NasdaqIt seemed only a matter of time before the technology behind Bitcoin known as the Blockchain would be tested by the financial markets. That time has come.

In a partnership announced last month, Nasdaq will enlist the services of Chain.com, a leading blockchain infrastructure provider, to facilitate the secure issuance and transfer of shares of privately-held companies using the blockchain platform.

There are currently 75 private companies within this new market for pre-IPO shares. Managing the shares of private companies has long been an expensive, inefficient, labor-intensive process involving lots of paper, lawyers, filing cabinets and sometimes bank vaults.

By using the blockchain to represent securities and manage capitalization tables, stockholders can seamlessly transfer securities between entities, and companies and their affiliates can be provided with a complete historical record of issuance and transfer of their securities. Importantly, the use of a blockchain-based distributed ledger can also offer integrity, audit ability, issuance governance and transfer of ownership capabilities – important qualities not yet offered in this Nasdaq-managed marketplace.

The first company to test this pilot program scheduled to be launched later this year will be Chain itself.

In recent years, many companies have sprung up offering software services to manage a company’s capitalization table. This software is certainly an improvement because its replacement of spreadsheets, paper stock certificates, paper options grants and paper convertible notes. But, it’s still software, and as such carries a high cost and the risk of human error in the transfer, recording and valuation work required for securities.

In contrast, the blockchain demands every transaction to be securely recorded on a public ledger, copies of which are held by computers all around the world. These ledgers are continuously synced so that each ledger agrees with all the others about when money or assets have been transferred, how much, as well as the sending and receiving party. Discrepancies are immediately identified and rejected by the system.

It is important to understand that the blockchain facilitates more than the recording of currency values.
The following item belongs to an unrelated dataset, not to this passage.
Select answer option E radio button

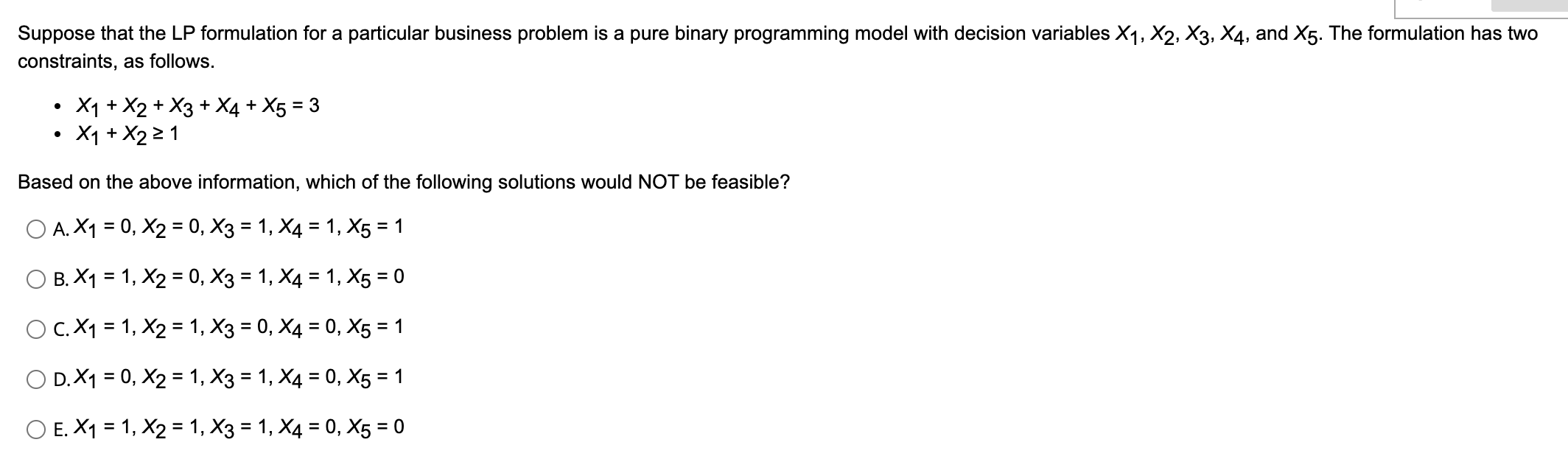[x=35, y=427]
Anything can be recorded in perpetuity within the metadata of the blockchain including title history, ownership designations, terms and agreements – even wedding vows! Yes, this has been done.

Say, for example, a private company wanted to use the blockchain to issue shares to its employees. It would send each employee a nominal amount of money (a tiny fraction of a bitcoin). Encoded on the tiny bitcoin transfer would be the amount of shares being transferred to that employee. Because the details of that transfer would be recorded into the blockchain, no other records or oversight would be needed.
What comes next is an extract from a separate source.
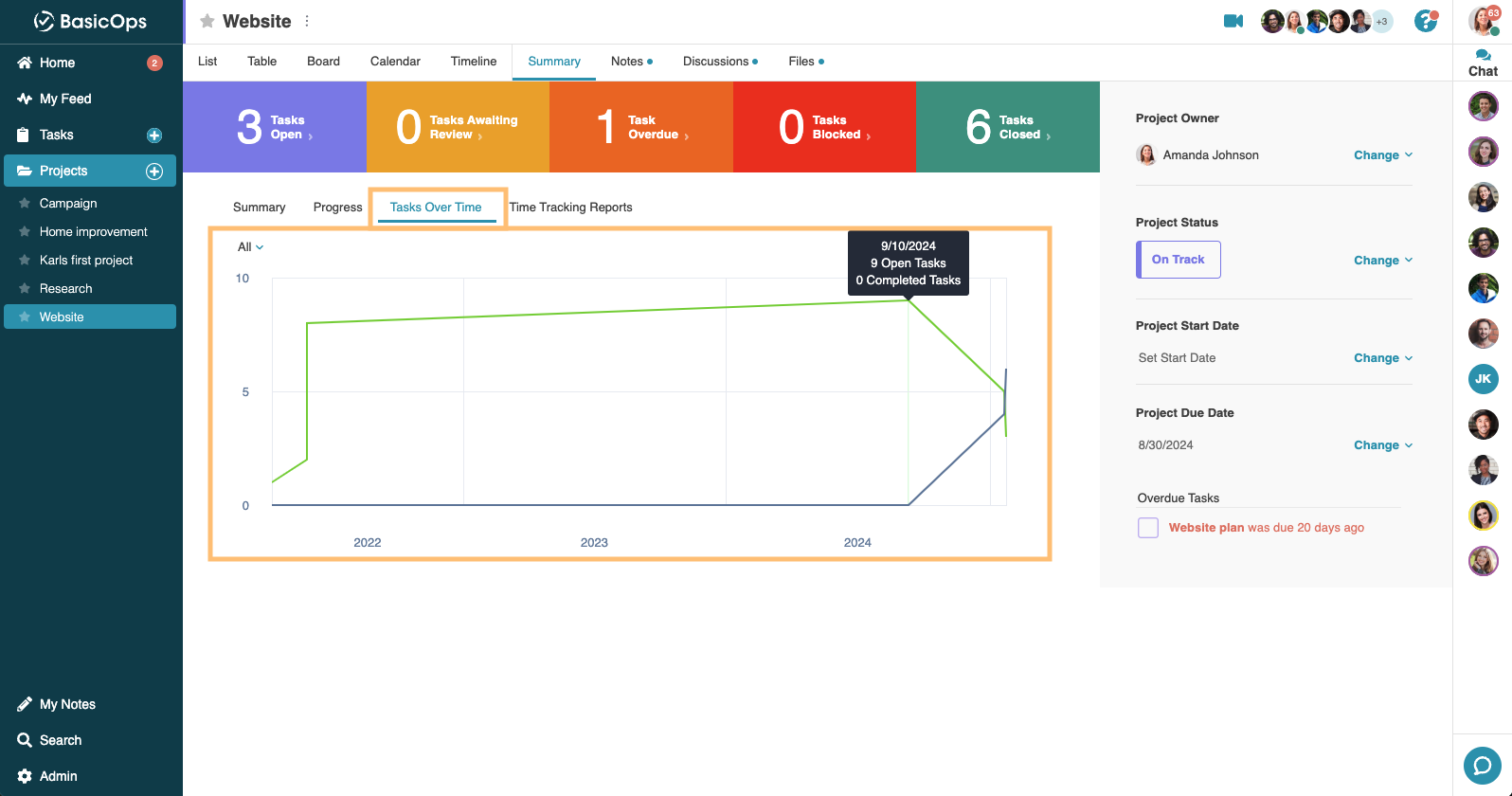Screen dimensions: 1512x796
Task: Open the help question mark icon
Action: click(x=1425, y=21)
If the pilot goes well, the system could be extended to more private companies within the Nasdaq Private Market and even the public exchange. Chain CEO Adam Ludwin believes the ultimate vision is to extend blockchain technology to mergers and acquisitions, equity and debt, and to domestic and international markets – international currency transfers being a particularly prevalent use of bitcoin.

In another indication of the financial markets embracing blockchain technology, several major Wall Street institutions, including Goldman Sachs and the New York Stock Exchange announced investments in or partnerships with Bitcoin startups. As a number of long-time Wall Street players and financial regulators leave their positions to head up or join Bitcoin companies, look for cryptocurrencies and the blockchain to have an increasing visibility and important role within the world’s financial markets.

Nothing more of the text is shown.